- Provided data -
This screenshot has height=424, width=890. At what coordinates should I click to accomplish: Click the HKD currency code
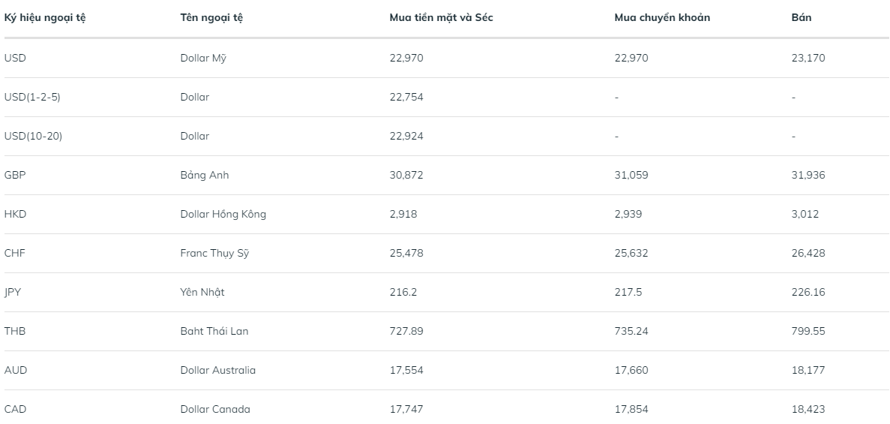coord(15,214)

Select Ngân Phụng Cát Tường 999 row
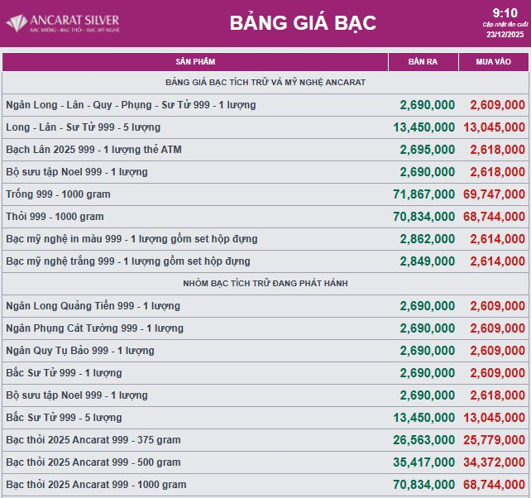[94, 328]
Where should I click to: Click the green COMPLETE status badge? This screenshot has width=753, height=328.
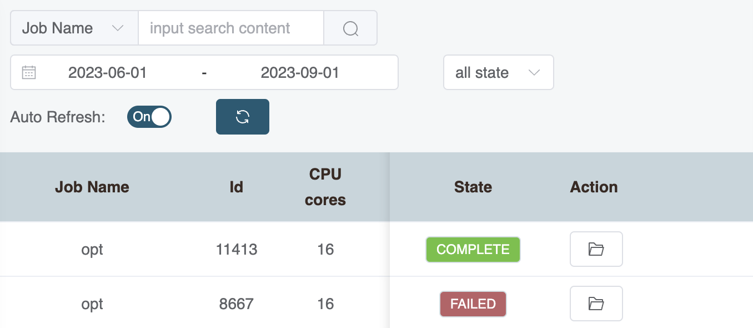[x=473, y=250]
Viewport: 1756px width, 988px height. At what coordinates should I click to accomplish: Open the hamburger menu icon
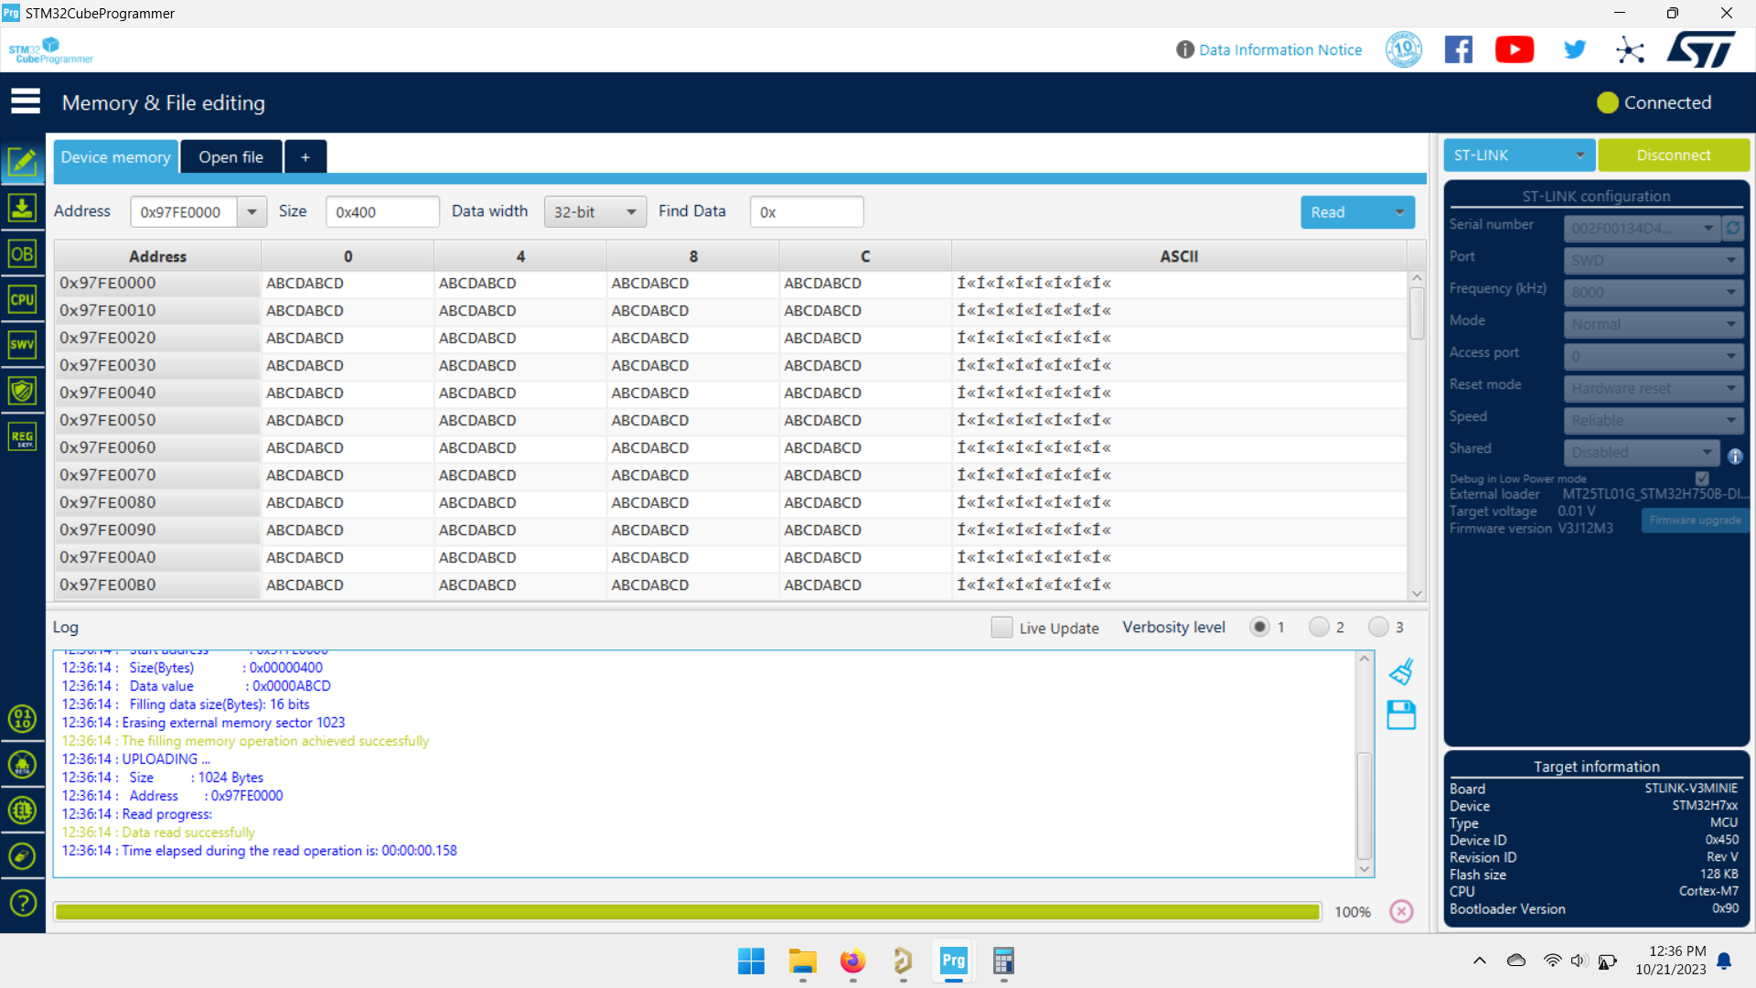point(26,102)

--

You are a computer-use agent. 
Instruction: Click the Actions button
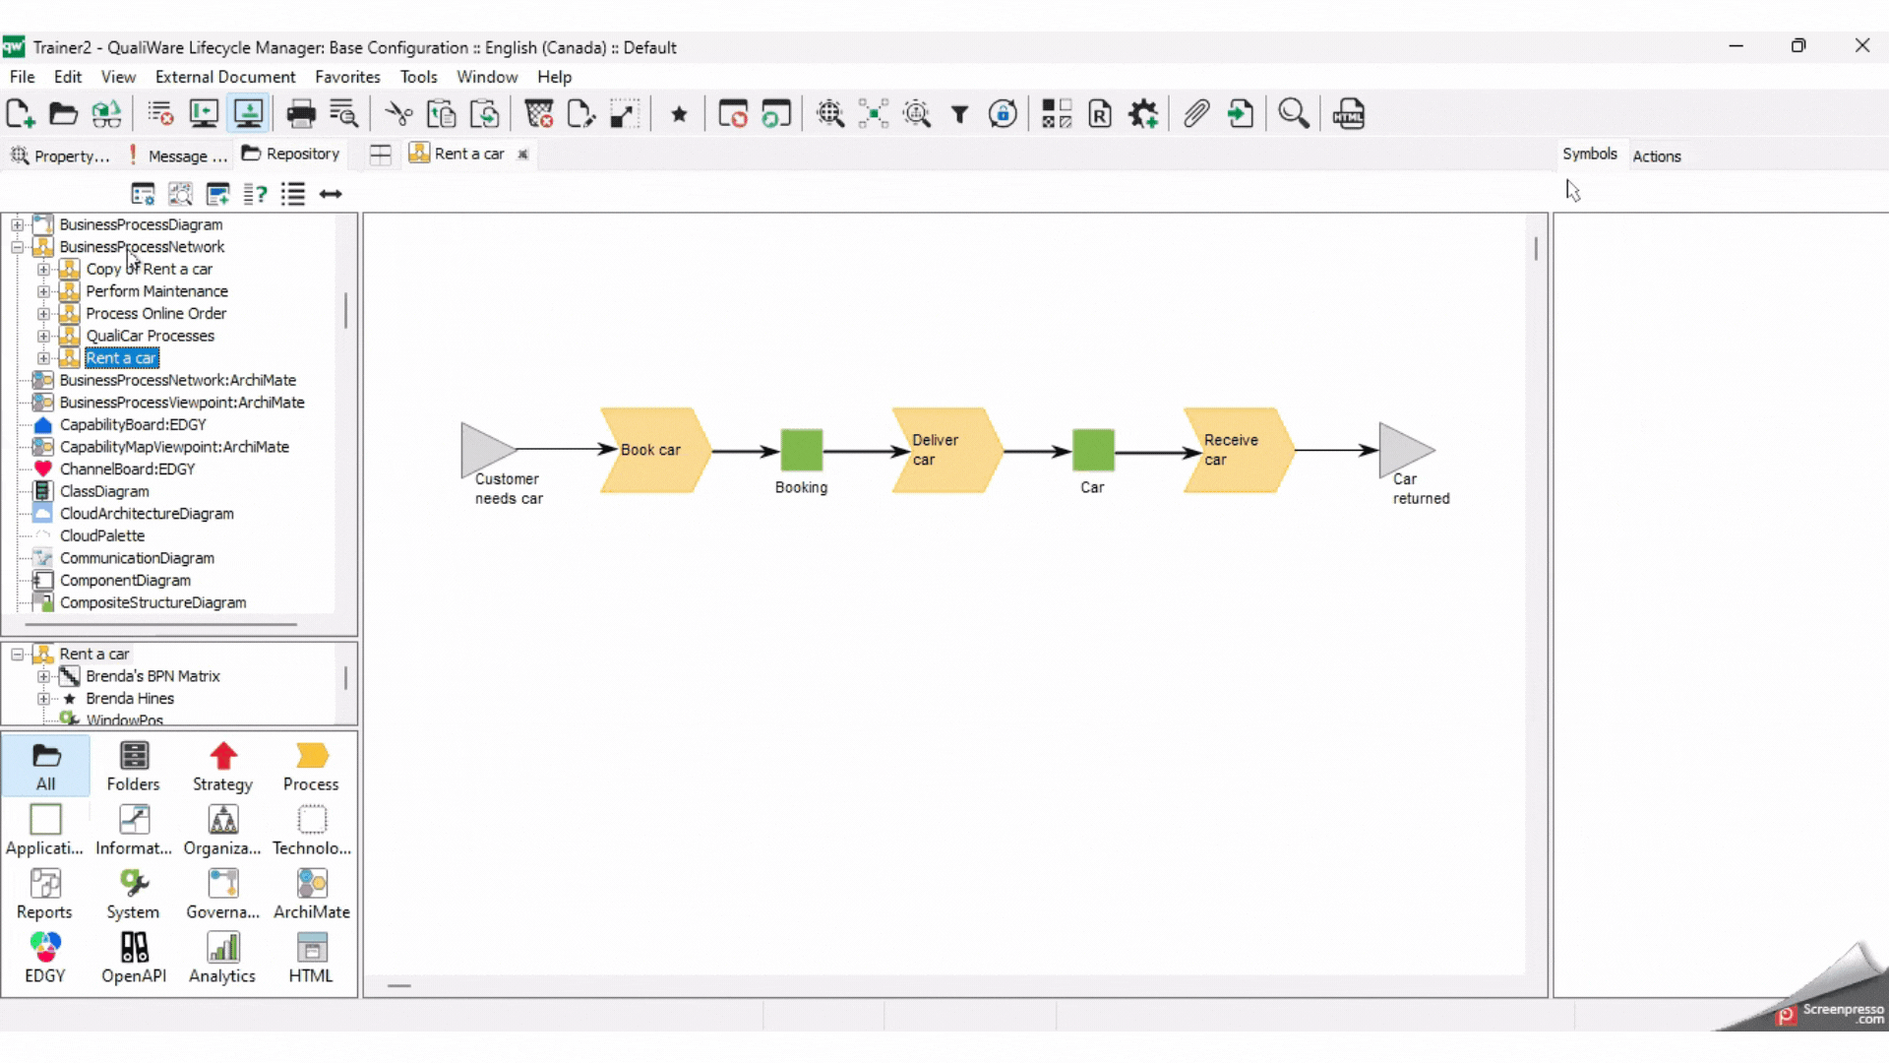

- Work to do -
Give the material from the line containing "You are a computer-use agent." up to and including the line containing "Instruction: Click the Actions button" as a JSON list of strings, one string per line, with blank lines omitted.

- Solution to this problem -
[
  "You are a computer-use agent. ",
  "Instruction: Click the Actions button"
]